Proxmox part 2: Snapshots

Updated July 31, 2021 8 minutes

Introduction

In Part 1 of this series, you created an Ubuntu VM template, and three KVM virtual machines (all cloned from the same template) on your Virtual Proxmox host, and you joined all three nodes into a single K3s cluster, using the same cluster token.

It is a special point in time when you have not yet installed anything on your cluster. You can use Proxmox to make a snapshot of these VMs, and thus create a restoration point in time, of a fresh default cluster, with no data. The ability to rollback to this state is useful for rapidly iterating on an idea, and when a fresh cluster state is needed, especially in order to repeatedly test installation processes. To start from scratch, you can rollback your entire cluster state, backwards in time, to this blank slate.

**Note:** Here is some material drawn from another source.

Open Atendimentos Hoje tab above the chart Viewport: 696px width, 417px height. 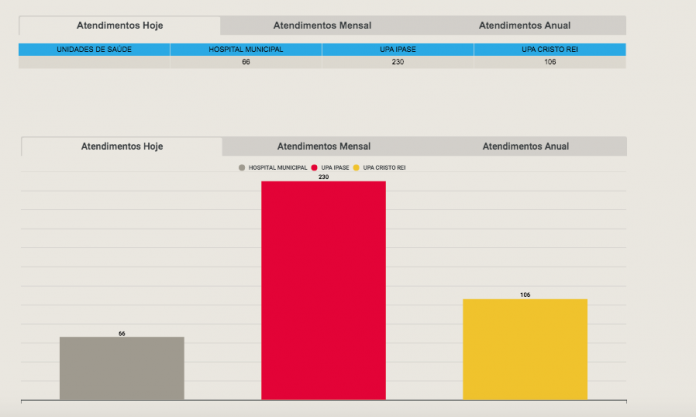tap(121, 146)
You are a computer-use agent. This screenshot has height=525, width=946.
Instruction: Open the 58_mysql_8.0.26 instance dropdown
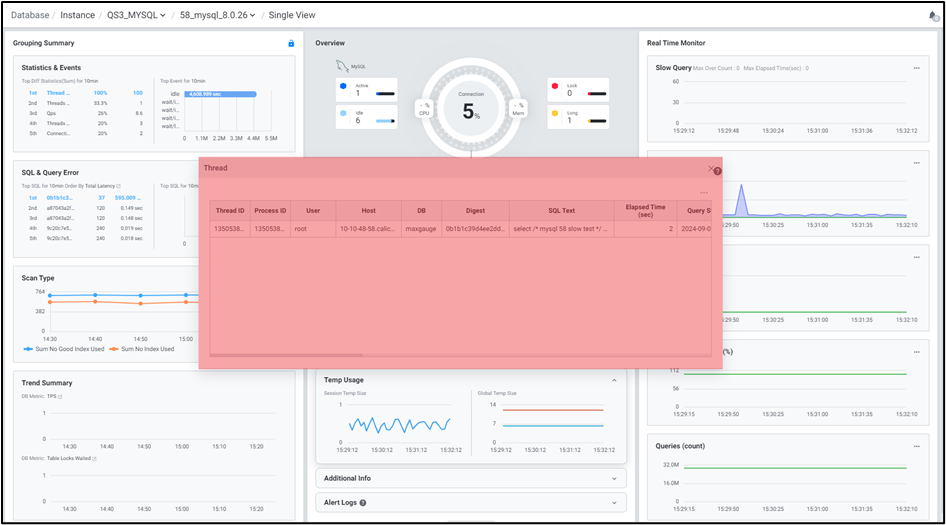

Proxmox lets you make a snapshot, either when the VM is running (including RAM snapshot), or when the VM is shutdown (no RAM snapshot). If you rollback to a running snapshot (with RAM), the VM will then be running. If you rollback to a shutdown snapshot (no RAM), the VM will then be shutdown. Creating both sets of snapshots gives you the greatest flexibility, one for both states, so you can rollback to either.

Proxmox VM ID numbering system

You should now be somewhat familiar with the Proxmox dashboard and with the VM list, underneath the Server view (left-hand side of the screen). All of your VMs are listed here. Following from the example cluster you created in part 1, you should now have these VMs created and listed:

  • 101 (k3s-1-1)
  • 102 (k3s-1-2)
  • 103 (k3s-1-3)
  • 9000 (Ubuntu 20.04) (this is a VM template)

All Proxmox VMs have a numeric ID that is unique to a particular VM (you can’t create two VMs with the same ID, but you can re-use IDs of deleted VMs).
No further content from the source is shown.